▶ **ACTIVITY**
Of the entries below, return exactly those lines that fall between the one containing "Image resolution: width=310" and the one containing "Task: Open the Day of week Monday dropdown", the two end lines included.

[Stored items]

--

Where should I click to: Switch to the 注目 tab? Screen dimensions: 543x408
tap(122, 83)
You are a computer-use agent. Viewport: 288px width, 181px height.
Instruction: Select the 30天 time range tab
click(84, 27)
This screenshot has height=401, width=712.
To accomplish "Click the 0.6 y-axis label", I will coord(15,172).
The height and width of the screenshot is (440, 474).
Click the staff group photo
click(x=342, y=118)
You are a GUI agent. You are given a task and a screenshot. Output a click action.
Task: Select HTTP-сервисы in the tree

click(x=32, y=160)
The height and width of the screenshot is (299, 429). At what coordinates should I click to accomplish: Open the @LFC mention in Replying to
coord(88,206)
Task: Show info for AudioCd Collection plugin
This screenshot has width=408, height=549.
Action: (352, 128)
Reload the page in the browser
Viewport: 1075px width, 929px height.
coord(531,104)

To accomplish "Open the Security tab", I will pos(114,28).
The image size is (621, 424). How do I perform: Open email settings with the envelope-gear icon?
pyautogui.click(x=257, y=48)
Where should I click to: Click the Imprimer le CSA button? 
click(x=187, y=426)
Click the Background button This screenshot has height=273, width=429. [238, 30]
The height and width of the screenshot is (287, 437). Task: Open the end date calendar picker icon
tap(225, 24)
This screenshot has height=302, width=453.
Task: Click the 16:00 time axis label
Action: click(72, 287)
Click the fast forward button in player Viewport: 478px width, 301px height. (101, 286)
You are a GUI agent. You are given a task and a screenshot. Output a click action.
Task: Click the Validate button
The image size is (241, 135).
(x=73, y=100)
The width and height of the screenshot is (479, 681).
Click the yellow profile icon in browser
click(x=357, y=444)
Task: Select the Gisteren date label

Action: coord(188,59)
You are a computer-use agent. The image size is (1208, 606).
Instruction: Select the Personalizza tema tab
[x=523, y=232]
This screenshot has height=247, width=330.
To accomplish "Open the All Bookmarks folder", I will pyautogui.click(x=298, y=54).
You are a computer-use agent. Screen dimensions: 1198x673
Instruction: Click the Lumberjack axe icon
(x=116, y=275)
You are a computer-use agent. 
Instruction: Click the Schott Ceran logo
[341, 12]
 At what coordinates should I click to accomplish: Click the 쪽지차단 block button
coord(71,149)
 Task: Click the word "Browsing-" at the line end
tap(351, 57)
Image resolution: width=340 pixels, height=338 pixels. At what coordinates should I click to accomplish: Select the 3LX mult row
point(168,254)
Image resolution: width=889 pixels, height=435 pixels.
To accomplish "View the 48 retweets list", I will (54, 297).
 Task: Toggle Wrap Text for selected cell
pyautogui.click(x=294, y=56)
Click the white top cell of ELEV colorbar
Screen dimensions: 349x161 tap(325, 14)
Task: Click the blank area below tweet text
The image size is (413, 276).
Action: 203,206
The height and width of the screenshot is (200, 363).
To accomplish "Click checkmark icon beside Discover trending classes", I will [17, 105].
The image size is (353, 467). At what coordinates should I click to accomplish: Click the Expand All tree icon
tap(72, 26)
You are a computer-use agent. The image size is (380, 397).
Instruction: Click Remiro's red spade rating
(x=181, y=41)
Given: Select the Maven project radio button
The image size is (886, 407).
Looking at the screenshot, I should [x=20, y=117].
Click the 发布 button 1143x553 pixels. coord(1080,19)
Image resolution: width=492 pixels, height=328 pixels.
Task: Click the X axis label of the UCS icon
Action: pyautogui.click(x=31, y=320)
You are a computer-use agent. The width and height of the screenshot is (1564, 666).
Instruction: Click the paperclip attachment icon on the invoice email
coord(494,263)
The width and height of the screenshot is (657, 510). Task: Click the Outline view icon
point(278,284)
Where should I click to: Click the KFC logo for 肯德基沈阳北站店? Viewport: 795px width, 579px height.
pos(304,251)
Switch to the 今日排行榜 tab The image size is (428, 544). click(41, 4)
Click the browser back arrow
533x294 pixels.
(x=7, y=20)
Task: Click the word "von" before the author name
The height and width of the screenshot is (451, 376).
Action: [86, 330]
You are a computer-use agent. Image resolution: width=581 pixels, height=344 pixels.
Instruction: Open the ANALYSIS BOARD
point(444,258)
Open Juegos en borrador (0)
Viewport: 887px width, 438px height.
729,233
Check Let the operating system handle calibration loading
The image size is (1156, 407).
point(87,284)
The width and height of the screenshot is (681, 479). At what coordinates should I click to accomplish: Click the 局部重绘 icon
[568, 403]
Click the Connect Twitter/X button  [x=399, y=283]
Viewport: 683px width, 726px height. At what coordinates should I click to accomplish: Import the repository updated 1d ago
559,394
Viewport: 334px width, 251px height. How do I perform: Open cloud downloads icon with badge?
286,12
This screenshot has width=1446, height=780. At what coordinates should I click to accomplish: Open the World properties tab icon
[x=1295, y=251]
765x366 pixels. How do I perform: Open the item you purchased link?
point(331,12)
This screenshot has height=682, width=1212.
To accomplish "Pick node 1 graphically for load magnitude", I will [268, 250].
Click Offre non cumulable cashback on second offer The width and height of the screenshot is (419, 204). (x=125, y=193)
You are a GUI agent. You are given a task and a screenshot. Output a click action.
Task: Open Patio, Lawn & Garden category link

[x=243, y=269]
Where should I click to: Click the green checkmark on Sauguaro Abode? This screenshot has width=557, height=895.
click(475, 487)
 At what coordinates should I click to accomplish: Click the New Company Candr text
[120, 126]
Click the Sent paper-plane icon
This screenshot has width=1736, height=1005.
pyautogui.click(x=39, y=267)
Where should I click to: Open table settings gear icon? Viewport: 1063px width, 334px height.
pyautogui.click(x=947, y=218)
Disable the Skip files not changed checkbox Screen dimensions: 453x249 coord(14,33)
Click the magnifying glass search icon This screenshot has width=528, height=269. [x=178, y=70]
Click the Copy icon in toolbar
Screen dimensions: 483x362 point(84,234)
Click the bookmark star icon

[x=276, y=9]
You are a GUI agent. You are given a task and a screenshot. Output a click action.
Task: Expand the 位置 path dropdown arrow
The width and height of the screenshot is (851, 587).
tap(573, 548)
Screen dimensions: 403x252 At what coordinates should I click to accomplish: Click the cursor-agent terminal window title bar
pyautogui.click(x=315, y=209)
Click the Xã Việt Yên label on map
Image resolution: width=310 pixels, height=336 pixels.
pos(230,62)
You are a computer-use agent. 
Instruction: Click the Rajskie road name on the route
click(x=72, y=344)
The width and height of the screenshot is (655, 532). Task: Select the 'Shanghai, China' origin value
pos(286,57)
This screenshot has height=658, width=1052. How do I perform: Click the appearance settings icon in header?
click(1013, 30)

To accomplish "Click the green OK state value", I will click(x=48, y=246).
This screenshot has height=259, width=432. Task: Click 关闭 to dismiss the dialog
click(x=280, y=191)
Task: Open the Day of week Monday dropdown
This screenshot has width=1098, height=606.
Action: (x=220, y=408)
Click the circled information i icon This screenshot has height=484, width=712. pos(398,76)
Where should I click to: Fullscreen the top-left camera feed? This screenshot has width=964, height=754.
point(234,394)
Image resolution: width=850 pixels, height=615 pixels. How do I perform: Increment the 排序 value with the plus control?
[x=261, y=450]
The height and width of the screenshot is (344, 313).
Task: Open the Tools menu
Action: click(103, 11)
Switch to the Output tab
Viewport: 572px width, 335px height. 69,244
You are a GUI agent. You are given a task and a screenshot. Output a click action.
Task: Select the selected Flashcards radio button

--

▶ **WRITTEN SOLUTION**
Image resolution: width=310 pixels, height=336 pixels.
pos(230,62)
You are a computer-use agent. 
Instruction: Click the Rajskie road name on the route
click(x=72, y=344)
The width and height of the screenshot is (655, 532). Task: Select the 'Shanghai, China' origin value
pos(286,57)
This screenshot has height=658, width=1052. How do I perform: Click the appearance settings icon in header?
click(1013, 30)

To accomplish "Click the green OK state value", I will click(x=48, y=246).
This screenshot has height=259, width=432. Task: Click 关闭 to dismiss the dialog
click(x=280, y=191)
Task: Open the Day of week Monday dropdown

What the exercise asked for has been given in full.